Fue impresa en la Imprenta Arteaga y Compañía, ubicada en la calle de la Cuerna, num. 2 (actual Vicente Barrantes) de Badajoz.

Entró a formar parte de los fondos de Museo gracias a la donación de Francisco González Santana en 1991.

Una Caja de café “La Estrella”, pieza del mes de mayo 2017

El origen de la hojalata se remonta a la Baja Edad Media. Hay constancia de que en el 1240 en Bohemia (Alemania) ya se usaba para hacer utensilios, que eran muy apreciados por sus propiedades anticorrosivas. Pero hay que esperar al siglo XIV para que comience la evolución del producto, hasta llegar a la forma en que es conocido en nuestros días.

La concesión a Nicolás Appert en 1810 del premio de 12.000 francos convocado por el gobierno francés, destinado  a quien descubriera un método de conservar los alimentos y poder suministrar  al ejército comida en buen estado durante las campañas, marca el inicio de la industria de las conservas en el mundo. Su método consistió en poner carne, fruta, vegetales y pescado fresco o cocido en botellas herméticamente cerradas, sumergiéndolas en agua hirviendo durante cierto tiempo.

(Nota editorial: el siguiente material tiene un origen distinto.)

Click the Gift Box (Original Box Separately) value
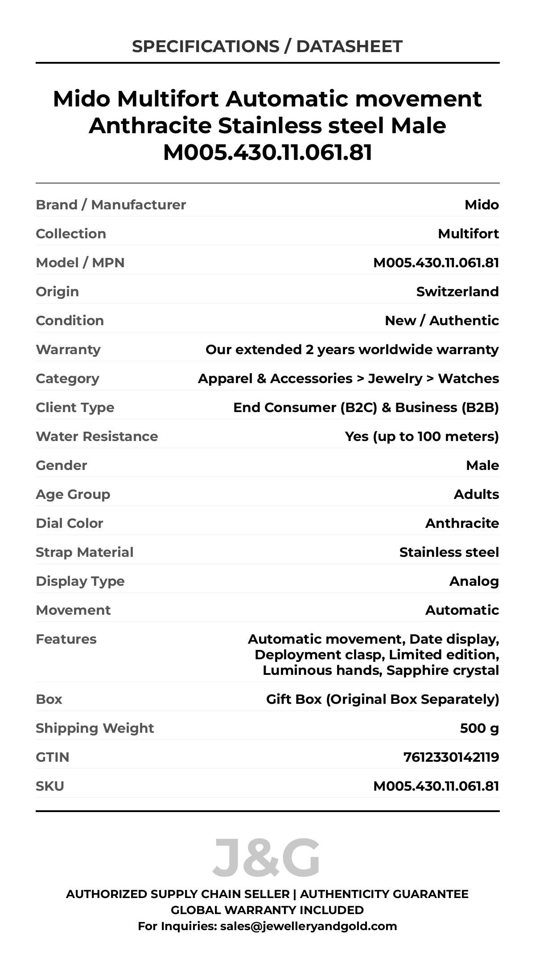The height and width of the screenshot is (980, 535). pos(383,699)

Si la hojalata no hubiese existido, los descubrimientos de Nicolás Appert sobre la conservación de los alimentos difícilmente hubieran tenido una aplicación práctica en el mundo industrializado de mediados del siglo XIX y XX. Así, Peter Durand patentó en el Reino Unido la idea de usar recipientes de hojalata para desarrollar el procedimiento de Nicolás Appert.

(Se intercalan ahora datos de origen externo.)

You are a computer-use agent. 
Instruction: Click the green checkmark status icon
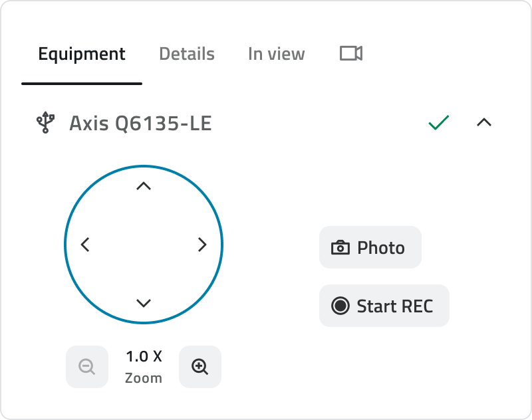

Las primeras utilizaciones comerciales fueron para contener galletas y bizcochos, inicialmente de hojalata sin decorar. Fue en 1866 cuando se presentaron en el mercado los primeros envases decorados. El Modernismo se apodera de las serigrafías que se diseñan para el exterior de las cajas.

El Museo expone este mes una caja de principios del siglo XX, decorada en tonos rojos, utilizada por el único empresario español, de Badajoz, que desde 1901 tenía la patente para elaborar café torrefacto.

Se trata de José Gómez Tejedor, quien había escuchado que en Cuba los mineros envolvían los granos de café con azúcar para su mejor conservación. Desarrolló esta técnica e inauguró en Badajoz la fábrica Cafés La Estrella para el tostado del grano de café.

Cafés La Estrella tuvo numerosos reconocimientos en Europa y América, siendo también nombrada proveedora de La Casa Real, como se indica en el envase. En la tapa se observa, además, un señor sentado tomando un café y fumando un cigarro, y sobre él la leyenda Una taza de café superior y un cigarro habano son las delicias del hombre. En los laterales figura el nombre del propietario y la dirección del establecimiento (Muñoz Torrero, 13 y 15, Badajoz).

Esta pieza fue donada al Museo por la familia Garrido Méndez en 1995.